The American Medical Association says it’s “deeply concerned” that a contingency plan has not been put in place if issues occur during ICD-10 testing this month.
The American Medical Association (AMA) says it’s “deeply concerned” that a contingency plan has not been put in place if issues occur during ICD-10 testing this month.
“The slightest glitch in the ICD-10 rollout could potentially cause a billion dollar back-log of medical claims that jeopardizes physician practices and disrupts patients’ access to care,” Ardis Dee Hoven, MD, president of the AMA, said in a written statement. “The AMA is deeply concerned that Medicare does not have a back-up plan if last minute testing demonstrates anticipated problems with this massive coding transition. At the end of the day sticking hard and fast to the ICD-10 deadline without a back-up plan to address disruptions in medical claims processing will hurt doctors and their patients.”

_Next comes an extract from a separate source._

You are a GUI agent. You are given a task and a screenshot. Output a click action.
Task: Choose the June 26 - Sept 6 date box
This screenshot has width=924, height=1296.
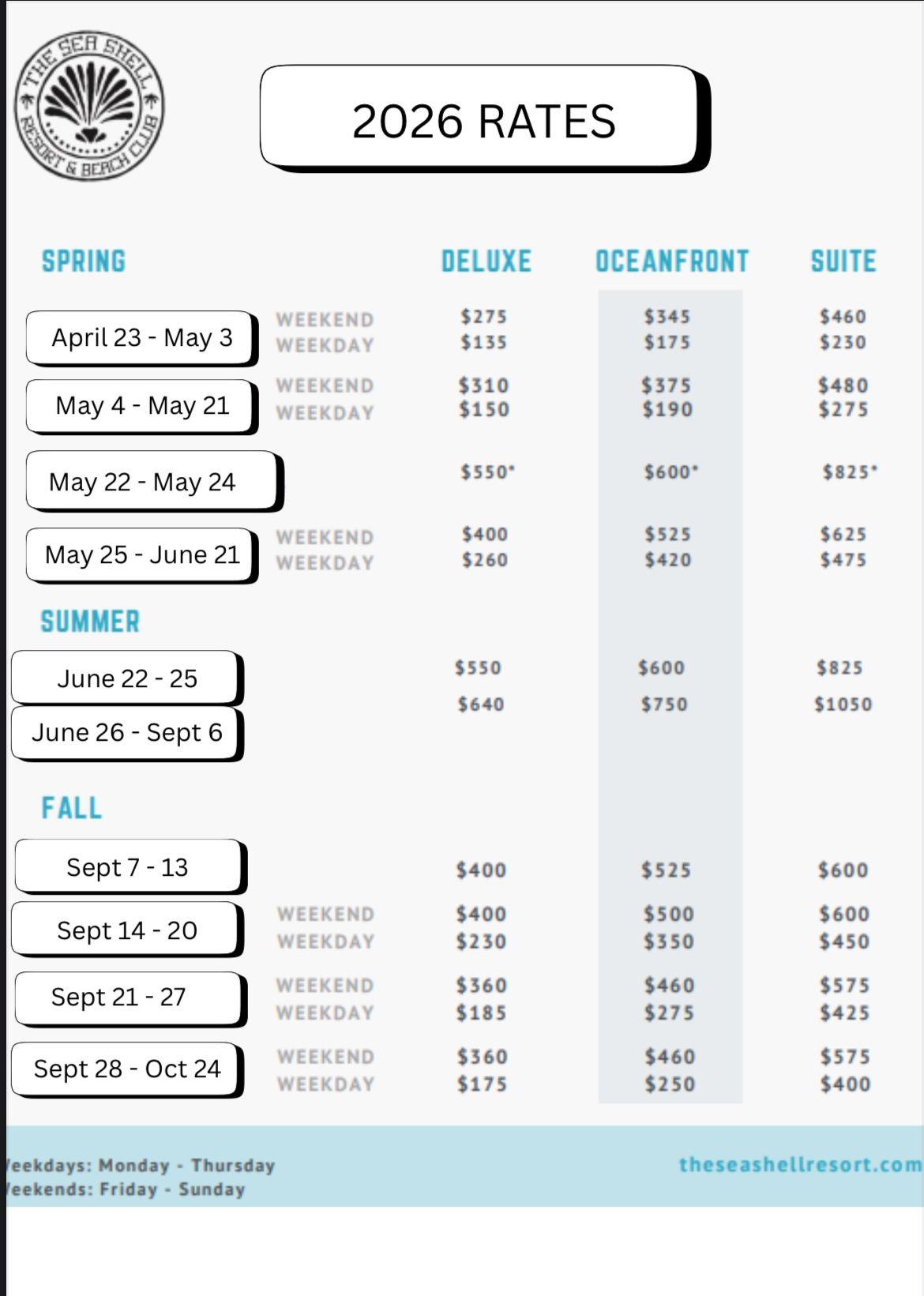127,733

The Centers for Medicare and Medicaid Services (CMS) is conducting front-end testing the first week in March for claims submitted using the ICD-10 code set.
During her keynote presentation at the 2014 Health Information and Management Systems Society (HIMSS) conference last week, CMS Administrator Marilyn Tavenner reiterated that there would be no more ICD-10 delays, which has sparked backlash from physician groups.

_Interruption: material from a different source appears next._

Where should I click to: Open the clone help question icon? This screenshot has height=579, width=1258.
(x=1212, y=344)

The AMA argues that vendors won’t be ready for the upgrade. The association released a study in February that showed the cost of implementing the new code set is between $213,364 and $824,735 for medium-sized practices.
“Many physicians are still waiting for their vendors to deliver updated software they need to use the ICD-10 codes,” said Hoven. “The later physicians receive this software, the harder it will become to test it out before the October 1 ICD-10 deadline. Testing is needed to discover problems and resolve them prior to the go live date.”
In addition to this week’s testing, CMS will conduct end-to-end testing of more than 25,000 claims with a limited number of providers.